Saturday, November 26, 2011

Diatribe on "Book: A Futurist's Manifesto, Part 1"

As the title states, this "Book" from the O'Reilly collection is a compendium of dissertations covering some of the challenges and changes facing the publishing industry today, with commentary on how those changes might (or should) take place, ranging from overall conceptual shifts to specific issues of implementation.

The book itself was produced using (and as a test platform for) the new PressBooks utility, an online ebook creation and conversion tool that allows for outputting to multiple formats, including ePub, Kindle, HTML, InDesign-ready XML and print-ready PDF. While this efficient workflow is admirable in principle (and is discussed in both theory and detail in the book itself), the ebook editions I downloaded each suffer from some inconsistent (or just poor) formatting, broken external links, and at least one garbled graphic on the Kindle Fire (double tapping to zoom produced an image with full width but squashed to just a few pixels in height). I viewed the book in ePub format in iBooks (on the iPad2) and Adobe Digital Editions (PC), as well as Mobi format on both Kindle 3 and the Kindle Fire.

Currently the book contains only the first of three parts, with the next two said to be forthcoming as free "updates" for anyone who purchases part one. As each part is added the initial price will increase from its current $7.95, so getting in now guarantees the best value. However, you can also read the entire thing online for free. A print edition will be forthcoming once the book is finished.

Part 1: The Setup

As with most collections of essays, this one is a mixed bag, being aimed for the most part at medium to large scale publishing houses whose outmoded production model is currently in flux. While much of the content is of little use to indie authors and other content creators, the overall discussion of the changing landscape of publishing is informative and enlightening (if often pedantic and heavy-handed).

The opening essay in particular - "Context, Not Container" - while conceptually interesting, is nearly unreadable due to the utter tedium of its writing style and lack of a clearly stated thesis. It's a typically long-winded academic dissertation aimed at an unspecified target audience, filled with repetitive arguments and undefined terminology, which could have been said more clearly in a fraction of the space. Ultimately, it's as if we're reading an extract from a conversation for which we are not privy to the beginning, and in which a large number of us ultimately do not belong, since the subject applies only to a subset of content creators (a distinction made far more relevant and interesting in the final essay of this section by Craig Mod).

The overall concept of a broader content ecosystem that exists beyond the confines of its container makes great sense and is highly relevant to the future evolution of electronic texts; but the essay seems to place the content author at the bottom of an infinite pile, forgetting that without an artist's vision there can be no art at all.
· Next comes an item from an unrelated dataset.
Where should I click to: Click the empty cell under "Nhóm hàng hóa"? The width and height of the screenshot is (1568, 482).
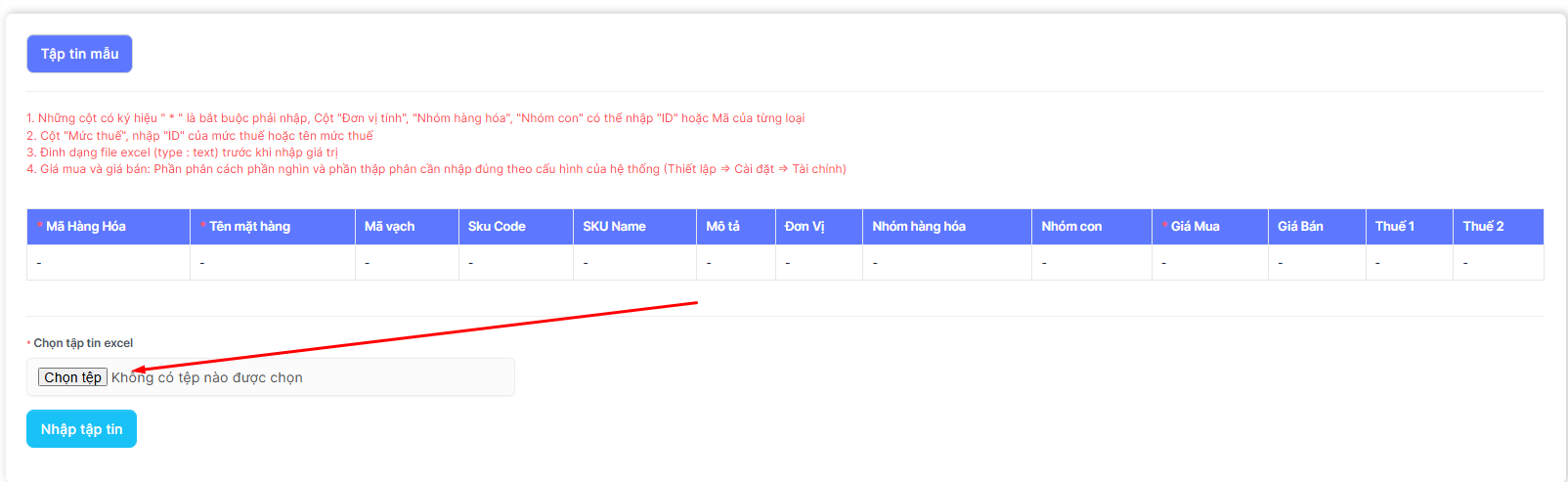click(x=946, y=263)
While the elements of the author's palette now extend far beyond the borders of the visible canvas, one must remember that these are all tools for the artist to use, and constitute a broader new "container," rather than the lack of one. The interconnected world is the new container.

To my mind this is an underlying flaw in the focus of the whole collection, which is aimed not so much at what can be done by content creators, but how e-production houses and aggregators can gain the most by implementing a workflow which creates the greatest efficiency and widest possible distribution to all platforms. Certainly this is a valid goal for all content, and is particularly relevant with respect to content that reflows easily, as much content does. But one of the foremost challenges facing content creators on the "bleeding edge" is in the areas where this is either undesirable, or simply not possible without destroying what the content is (i.e. as a work of art); some content simply requires a fixed state to retain its essential nature. Rethinking the container (or the canvas, as I prefer to think of it) is a fundamental shift which will be far more difficult for some than others.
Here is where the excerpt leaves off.